# [WHAT YOU NEED TO DO]
In the article on cloud spending, what share of survey respondents regularly overspent their cloud budget by more than 25%?

# [ARTICLE]
--- Begin ---

Monthly cloud bills can be big. Really big. Even worse, unexpectedly big! Cases of “sticker shock” for significant cloud overspend are rife—in one survey, 69% of respondents regularly overspent on their cloud budget by more than 25%. In one well-known case, $500K was spent on an Azure task before it was noticed. Reasons attributed to overspending are many, including lack of deployment of autoscaling solutions, poor long-term capacity planning, and inadequate exploitation of cloud architectures leading to bloated system footprints.
On a cloud platform, architects are confronted with a myriad of architectural decisions. These decisions are both broad, in terms of the overall architectural patterns or styles the systems adopts—for example, microservices, N-tier, event driven—and narrow, specific to individual components and the cloud services that the system is built upon.
In this sense, architecturally significant decisions pervade all aspects of the system design and deployment on the cloud. And the collective consequences of these decisions are highly apparent when you receive your monthly cloud spending bill.
Traditionally, cloud applications have been deployed on an infrastructure as a service (IaaS) platform utilizing virtual machines (VMs). In this case, you pay for the resources you deploy regardless of how highly utilized they are. If load increases, elastic applications can spin up new virtual machines to increase capacity, typically using the cloud-provided load balancing service. Your costs are essentially proportional to the type of VMs you choose, the duration they are deployed for, and the amount of data the application stores and transmits.

--- End ---

# [DATA PROVIDED]
--- Begin ---

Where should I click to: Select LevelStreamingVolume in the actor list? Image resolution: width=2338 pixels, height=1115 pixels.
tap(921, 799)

--- End ---
--- Begin ---

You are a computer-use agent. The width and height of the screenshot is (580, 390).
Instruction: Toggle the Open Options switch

--- End ---

# [THE SOLUTION]
69%